Orta gelir tuzağından çıkma sürecindeki Çin… Nüfusun yaşlanması tehdit mi, fırsat mı?

Çin Komünist Partisi yetmiş yıldır dünyanın en kalabalık ülkesini yönetiyor. Uzmanlar, ülkenin nüfusunun zirveye ulaşıp azalmaya başlamasıyla birlikte, ülkenin yaşlıları desteklemekten ordunun saflarını doldurmaya kadar çeşitli zorluklarla karşı karşıya kalacağını söylüyor.

Nüfus artışının yavaşladığı yıllardır biliniyordu, yine de 2022'de 850 bin civarında azaldığına dair veriler, yapılan projeksiyonlardan daha erken geldi.

Çin’ deki nüfus artışının durması bir yana beklenenden de hızlı erimeye başlaması, bundan sonraki sürecin yönetilmesine bağlı olarak hem sorunlara hem de iyi değerlendirilirse fırsatlara da gebe…

 Miami Üniversitesi'nden Çinli siyaset uzmanı June Teufel Dreyer nüfusun nicelik olarak azalmasından çok nitelik kazanmasının yaratacağı dinamizme dikkat çekiyor…

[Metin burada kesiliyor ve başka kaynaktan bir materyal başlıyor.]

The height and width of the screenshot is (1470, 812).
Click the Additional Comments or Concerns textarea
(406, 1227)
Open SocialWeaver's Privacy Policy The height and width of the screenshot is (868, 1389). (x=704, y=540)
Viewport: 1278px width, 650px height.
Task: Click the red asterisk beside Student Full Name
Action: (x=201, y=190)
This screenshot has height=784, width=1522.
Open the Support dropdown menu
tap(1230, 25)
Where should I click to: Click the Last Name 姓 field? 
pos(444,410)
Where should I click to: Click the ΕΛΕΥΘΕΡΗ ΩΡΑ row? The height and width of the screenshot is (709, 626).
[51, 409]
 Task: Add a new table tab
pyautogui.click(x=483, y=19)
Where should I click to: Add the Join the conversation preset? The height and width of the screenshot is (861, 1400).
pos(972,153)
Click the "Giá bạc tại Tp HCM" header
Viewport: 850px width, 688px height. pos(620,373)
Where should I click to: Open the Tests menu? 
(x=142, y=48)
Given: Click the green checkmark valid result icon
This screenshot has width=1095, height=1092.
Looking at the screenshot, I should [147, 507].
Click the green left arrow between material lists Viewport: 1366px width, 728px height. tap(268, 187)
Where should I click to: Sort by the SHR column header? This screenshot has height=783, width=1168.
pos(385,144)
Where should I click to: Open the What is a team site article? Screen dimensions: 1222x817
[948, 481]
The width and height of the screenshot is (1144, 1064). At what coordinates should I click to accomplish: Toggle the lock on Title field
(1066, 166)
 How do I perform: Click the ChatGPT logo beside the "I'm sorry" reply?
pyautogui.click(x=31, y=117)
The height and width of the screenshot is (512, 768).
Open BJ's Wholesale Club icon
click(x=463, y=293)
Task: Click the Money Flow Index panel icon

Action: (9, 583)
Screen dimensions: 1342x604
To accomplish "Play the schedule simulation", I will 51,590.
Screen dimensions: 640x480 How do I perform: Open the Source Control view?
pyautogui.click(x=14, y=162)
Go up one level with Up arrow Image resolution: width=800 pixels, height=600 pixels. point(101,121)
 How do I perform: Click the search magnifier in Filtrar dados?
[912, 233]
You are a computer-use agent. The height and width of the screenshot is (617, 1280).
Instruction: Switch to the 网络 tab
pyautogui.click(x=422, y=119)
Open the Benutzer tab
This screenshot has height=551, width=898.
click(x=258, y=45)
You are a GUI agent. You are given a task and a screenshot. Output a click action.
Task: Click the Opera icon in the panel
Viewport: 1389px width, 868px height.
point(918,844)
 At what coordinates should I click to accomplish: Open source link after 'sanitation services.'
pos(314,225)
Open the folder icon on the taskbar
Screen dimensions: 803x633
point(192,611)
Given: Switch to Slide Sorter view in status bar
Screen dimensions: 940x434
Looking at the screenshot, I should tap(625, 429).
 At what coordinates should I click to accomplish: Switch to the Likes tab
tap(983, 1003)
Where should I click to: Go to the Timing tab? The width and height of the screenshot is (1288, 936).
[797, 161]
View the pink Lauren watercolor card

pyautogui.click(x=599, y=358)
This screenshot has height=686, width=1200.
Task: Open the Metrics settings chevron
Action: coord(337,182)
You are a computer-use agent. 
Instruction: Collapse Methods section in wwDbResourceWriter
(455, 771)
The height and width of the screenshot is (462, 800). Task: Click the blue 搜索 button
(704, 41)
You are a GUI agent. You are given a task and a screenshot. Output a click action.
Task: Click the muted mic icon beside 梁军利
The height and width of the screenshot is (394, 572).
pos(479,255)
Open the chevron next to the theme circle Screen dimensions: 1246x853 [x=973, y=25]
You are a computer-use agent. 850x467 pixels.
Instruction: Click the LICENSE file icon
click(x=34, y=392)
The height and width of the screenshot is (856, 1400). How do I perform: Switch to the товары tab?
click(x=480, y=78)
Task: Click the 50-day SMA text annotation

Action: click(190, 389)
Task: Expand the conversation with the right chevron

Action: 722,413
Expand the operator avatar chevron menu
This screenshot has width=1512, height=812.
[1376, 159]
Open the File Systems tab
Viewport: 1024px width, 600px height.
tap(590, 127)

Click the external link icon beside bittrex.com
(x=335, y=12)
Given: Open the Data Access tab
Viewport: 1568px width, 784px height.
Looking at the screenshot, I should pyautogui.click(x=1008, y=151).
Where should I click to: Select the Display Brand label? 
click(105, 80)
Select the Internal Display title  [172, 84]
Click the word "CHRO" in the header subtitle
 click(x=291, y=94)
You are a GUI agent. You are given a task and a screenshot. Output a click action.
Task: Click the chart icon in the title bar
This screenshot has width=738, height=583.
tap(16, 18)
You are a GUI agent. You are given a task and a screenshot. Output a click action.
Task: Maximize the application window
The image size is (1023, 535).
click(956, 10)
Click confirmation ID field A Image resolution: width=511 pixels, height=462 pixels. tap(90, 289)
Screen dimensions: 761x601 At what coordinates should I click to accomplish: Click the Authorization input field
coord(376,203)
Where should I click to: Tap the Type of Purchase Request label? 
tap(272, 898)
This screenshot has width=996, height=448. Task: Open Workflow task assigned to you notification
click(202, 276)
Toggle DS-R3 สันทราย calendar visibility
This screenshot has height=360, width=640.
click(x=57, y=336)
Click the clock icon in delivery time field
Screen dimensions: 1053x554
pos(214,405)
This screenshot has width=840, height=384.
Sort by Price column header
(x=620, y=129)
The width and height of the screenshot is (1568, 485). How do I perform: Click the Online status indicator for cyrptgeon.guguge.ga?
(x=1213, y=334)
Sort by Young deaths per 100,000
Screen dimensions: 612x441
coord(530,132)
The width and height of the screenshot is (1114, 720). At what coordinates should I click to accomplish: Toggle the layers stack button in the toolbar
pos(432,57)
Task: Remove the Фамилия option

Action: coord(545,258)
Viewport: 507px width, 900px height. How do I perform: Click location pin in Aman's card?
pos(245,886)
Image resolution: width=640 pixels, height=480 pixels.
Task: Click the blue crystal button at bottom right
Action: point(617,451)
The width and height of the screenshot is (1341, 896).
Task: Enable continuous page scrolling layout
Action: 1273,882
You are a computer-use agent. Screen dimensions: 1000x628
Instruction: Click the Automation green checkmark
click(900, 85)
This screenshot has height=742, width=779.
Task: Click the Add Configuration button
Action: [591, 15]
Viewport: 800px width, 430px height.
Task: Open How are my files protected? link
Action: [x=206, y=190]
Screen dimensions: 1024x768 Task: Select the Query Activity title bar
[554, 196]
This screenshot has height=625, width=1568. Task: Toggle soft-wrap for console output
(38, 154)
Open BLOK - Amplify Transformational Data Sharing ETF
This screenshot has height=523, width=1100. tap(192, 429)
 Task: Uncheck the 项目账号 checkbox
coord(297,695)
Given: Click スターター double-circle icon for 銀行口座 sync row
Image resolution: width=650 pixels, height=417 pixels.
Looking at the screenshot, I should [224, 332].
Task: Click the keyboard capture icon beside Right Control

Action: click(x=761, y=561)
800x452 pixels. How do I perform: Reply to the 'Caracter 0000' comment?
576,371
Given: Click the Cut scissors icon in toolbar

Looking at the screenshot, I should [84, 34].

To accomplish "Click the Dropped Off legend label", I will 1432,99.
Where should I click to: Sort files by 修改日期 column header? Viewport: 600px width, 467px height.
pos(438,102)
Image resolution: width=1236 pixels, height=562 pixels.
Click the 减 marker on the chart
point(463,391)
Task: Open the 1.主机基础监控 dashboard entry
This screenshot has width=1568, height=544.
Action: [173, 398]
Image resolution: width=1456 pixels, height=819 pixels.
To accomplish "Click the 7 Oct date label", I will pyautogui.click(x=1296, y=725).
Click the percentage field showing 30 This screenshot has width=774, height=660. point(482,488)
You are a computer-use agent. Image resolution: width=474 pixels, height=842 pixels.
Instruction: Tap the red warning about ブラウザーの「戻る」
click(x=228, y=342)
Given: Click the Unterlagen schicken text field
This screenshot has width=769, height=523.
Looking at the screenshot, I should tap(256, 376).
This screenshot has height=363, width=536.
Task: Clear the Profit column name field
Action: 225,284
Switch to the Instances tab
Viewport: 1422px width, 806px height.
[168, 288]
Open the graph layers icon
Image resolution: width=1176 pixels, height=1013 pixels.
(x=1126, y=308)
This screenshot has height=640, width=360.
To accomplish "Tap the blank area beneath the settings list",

Şöyle diyor Dreyer: “Çin giderek daha yüksek teknolojiye sahip bir ülke haline geliyor, bu nedenle özellikle yoksul kırsal alanlarda ve kentlerin geliri düşük bölgelerinde eğitim sistemini iyileştirmeye odaklanmak bu kesimlerin ülke gelişmesine katkı sağlamaları ve üretkenliği verimliliği arttırması bakımından yaşamsal öneme sahip. “

Gerçekten de, Çin’ in dünya sahnesine çıkışı emek-yoğun sektörlerin ihracat alanındaki katkılarıyla yaklaşık 30-35 yıl önce başlamıştı ancak kısacık diyeceğimiz 20 yıllık son zaman diliminde teknolojideki baş döndüren gelişmelere ve inovatif ürünlerde de dünyaya parmak ısırtan sıçramalara sahne oldu…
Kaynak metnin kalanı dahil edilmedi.